George W. Bush's actions to support waterboarding were far more sinister and relevant to the office of president than anything Bill Clinton did. Though as you say here forgiveness is possible; though repentance should be part of the process as it was for David.
Nice example of transforming instead of opposing, Richard (if I've correctly guessed the inspiration for this post)!
Yes, if we were to excise the parts of the Bible written by or featuring morally flawed characters, we wouldn't have a whole lot left. And I guess it helps if you understand the first few chapters of Genesis as a description of relationships being damaged - between us and our neighbours, the natural environment and God - rather than a loss of purity. The whole Biblical narrative can then be read in terms of a grand, universal process of reconciliation - written by and about those who are part of that process.

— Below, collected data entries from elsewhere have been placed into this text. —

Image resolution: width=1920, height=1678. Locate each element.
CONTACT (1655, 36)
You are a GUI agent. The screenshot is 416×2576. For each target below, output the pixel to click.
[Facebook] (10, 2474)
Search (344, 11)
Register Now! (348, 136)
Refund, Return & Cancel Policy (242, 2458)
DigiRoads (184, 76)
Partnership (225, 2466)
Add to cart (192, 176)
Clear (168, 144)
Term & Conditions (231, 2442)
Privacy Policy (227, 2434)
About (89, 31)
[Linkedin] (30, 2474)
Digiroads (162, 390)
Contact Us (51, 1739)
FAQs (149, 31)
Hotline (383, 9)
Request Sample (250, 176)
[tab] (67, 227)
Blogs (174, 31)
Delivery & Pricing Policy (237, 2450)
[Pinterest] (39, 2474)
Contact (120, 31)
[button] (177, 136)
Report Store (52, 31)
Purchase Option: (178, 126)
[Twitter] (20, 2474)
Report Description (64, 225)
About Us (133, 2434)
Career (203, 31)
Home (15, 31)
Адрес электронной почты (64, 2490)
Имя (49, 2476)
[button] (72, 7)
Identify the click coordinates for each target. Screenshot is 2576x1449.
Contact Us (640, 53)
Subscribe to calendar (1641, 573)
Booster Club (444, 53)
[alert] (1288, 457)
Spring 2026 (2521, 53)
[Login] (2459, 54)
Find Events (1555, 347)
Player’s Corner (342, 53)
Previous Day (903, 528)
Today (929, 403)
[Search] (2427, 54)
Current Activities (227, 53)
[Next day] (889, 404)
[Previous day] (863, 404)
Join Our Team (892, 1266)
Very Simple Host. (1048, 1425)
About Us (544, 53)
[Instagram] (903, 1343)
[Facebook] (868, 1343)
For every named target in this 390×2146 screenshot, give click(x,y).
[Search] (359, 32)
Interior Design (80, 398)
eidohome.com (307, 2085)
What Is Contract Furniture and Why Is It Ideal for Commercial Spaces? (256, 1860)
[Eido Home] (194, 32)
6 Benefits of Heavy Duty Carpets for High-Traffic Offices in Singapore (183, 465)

I wonder what reception our leaders would get if they were more open about their own struggles. Perhaps our difficulties with the psalms are more an indictment of us than their authors.
Yes. I wanted the post to be more about us than David.
Well, this assumes that David actually wrote the Psalms.
I'm aware.
David (if I understand him correctly) was humble and repentant before God. He understood the gravity of his sins. What we see today from Washington, Hollywood, and the sports world is not repentance -- it is the sorrow of being exposed -- crocodile tears and all.
Do we forgive those who continually apologize while never changing their bad behavior? At what point in our attempts at reconciliation do we become complicit in the crimes of another?
If David was "after God's own heart", is there hope that I can get some crumbs off that table?
Not to disagree, but just to nuance the conversation. David also had a prophet, in a very public setting, sent to him. Few of us have God helping us out in such direct, public, and confrontational ways.
Regardless, would we be singing the songs of a convicted murder even if they were repentant? I expect people would still have a hard time letting that go. Particularly if they knew the victim's family.
Not to disagree, but just to nuance the conversation. David also had a prophet, in a very public setting, sent to him. Few of us have God helping us out in such direct, public, and confrontational ways.
Regardless, would we be singing the songs of a convicted murder even if they were repentant? I expect people would still have a hard time letting that go. Particularly if they knew the victim's family.
When Jesus tells Peter that forgiving someone up to seven times is a bit shy of seventy times seven, was he suggesting this should apply to new and different offenses? Or is this appropriately applied even when someone does the same thing over and over and we question the "sincerity of their repentance"?
My own repentance seems (to me) to be most sincere after I have truly been forgiven. I become much more sorry that I have hurt someone else and acted outside what I wanted when the penalty is waved and it is called "all good". This somehow has a powerful means to change my heart (and my children's when given to them), that a consequence or punishment seems to do.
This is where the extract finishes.